Data items
= Beginning of Section =

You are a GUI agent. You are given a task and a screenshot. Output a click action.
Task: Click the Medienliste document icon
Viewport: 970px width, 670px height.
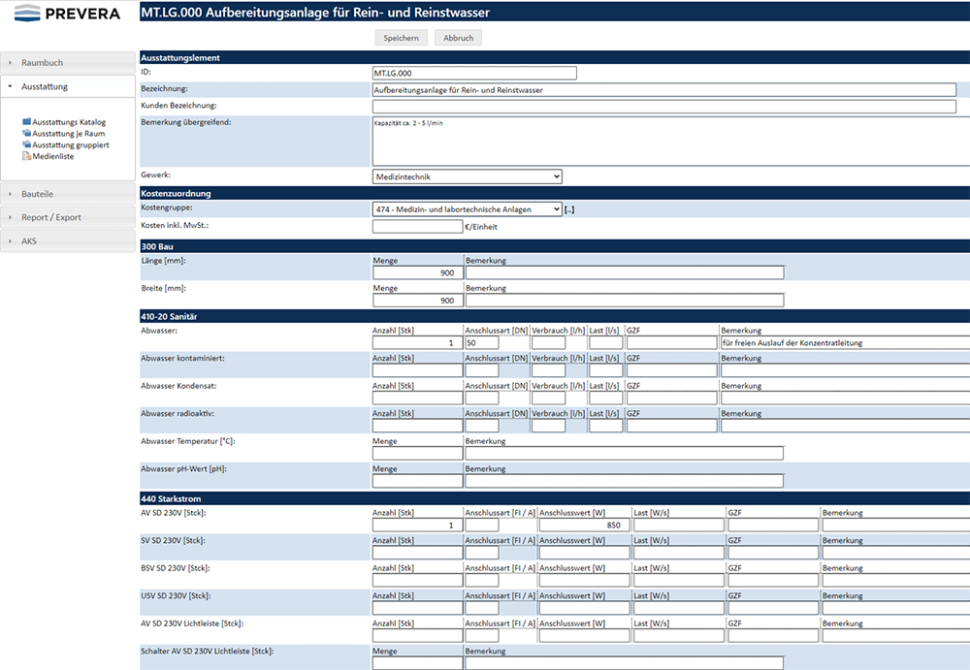pyautogui.click(x=26, y=156)
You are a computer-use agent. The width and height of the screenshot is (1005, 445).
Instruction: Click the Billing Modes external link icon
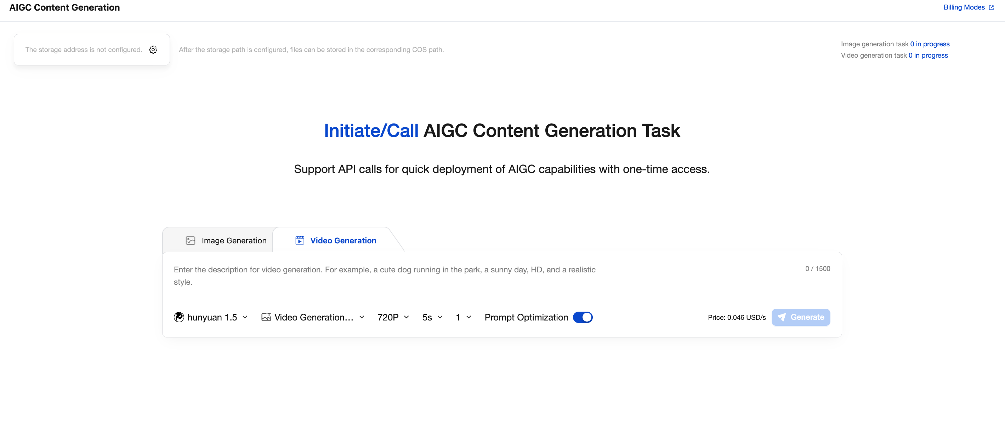[991, 7]
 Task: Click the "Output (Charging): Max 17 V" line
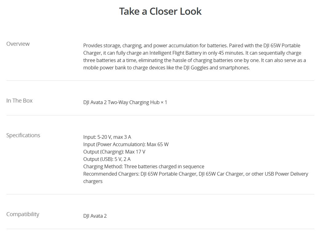click(114, 152)
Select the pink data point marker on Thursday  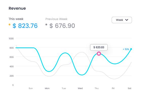coord(99,54)
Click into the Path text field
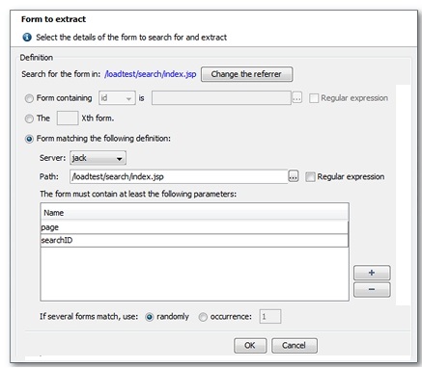Viewport: 422px width, 368px height. pos(179,176)
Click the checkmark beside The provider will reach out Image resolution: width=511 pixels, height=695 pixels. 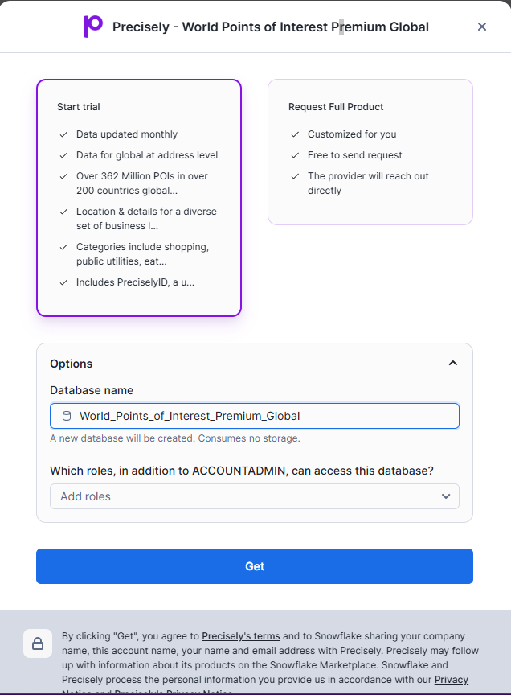click(x=295, y=176)
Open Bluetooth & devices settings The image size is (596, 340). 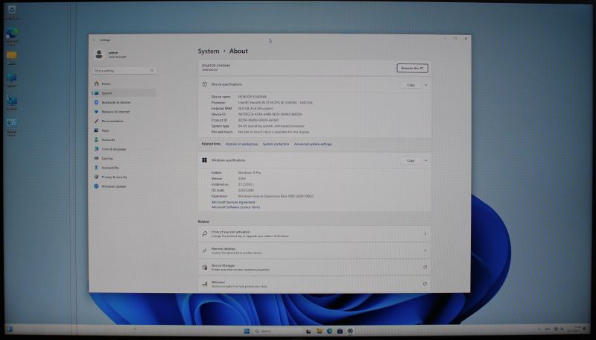tap(115, 102)
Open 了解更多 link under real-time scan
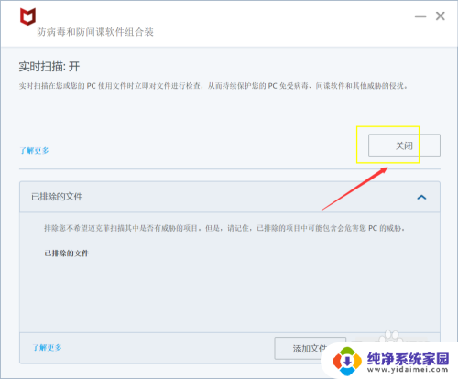The height and width of the screenshot is (379, 458). (34, 151)
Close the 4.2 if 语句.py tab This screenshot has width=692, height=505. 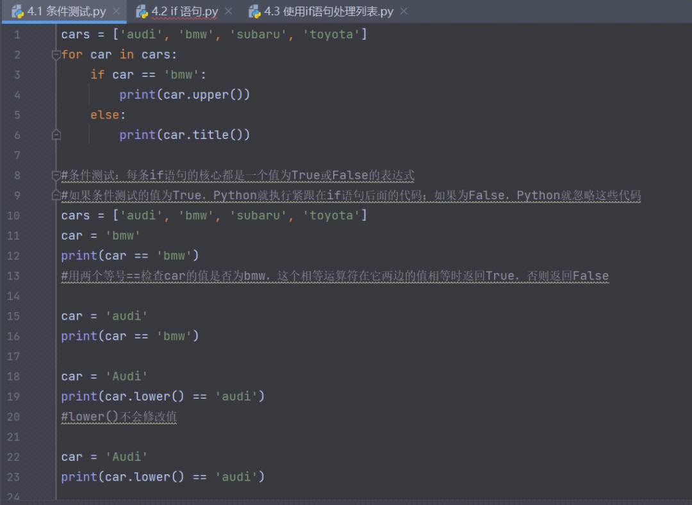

= End of Section =

■ Assignment: Give the lines again exactly, starting where the entries begin and stopping once the line with "You are a computer-use" is included; pictures are not copied.

■ Written answer:
You are a GUI agent. You are given a task and a screenshot. Output a click action.
Task: Click the Medienliste document icon
Viewport: 970px width, 670px height.
pyautogui.click(x=26, y=156)
You are a computer-use agent. The width and height of the screenshot is (1005, 445).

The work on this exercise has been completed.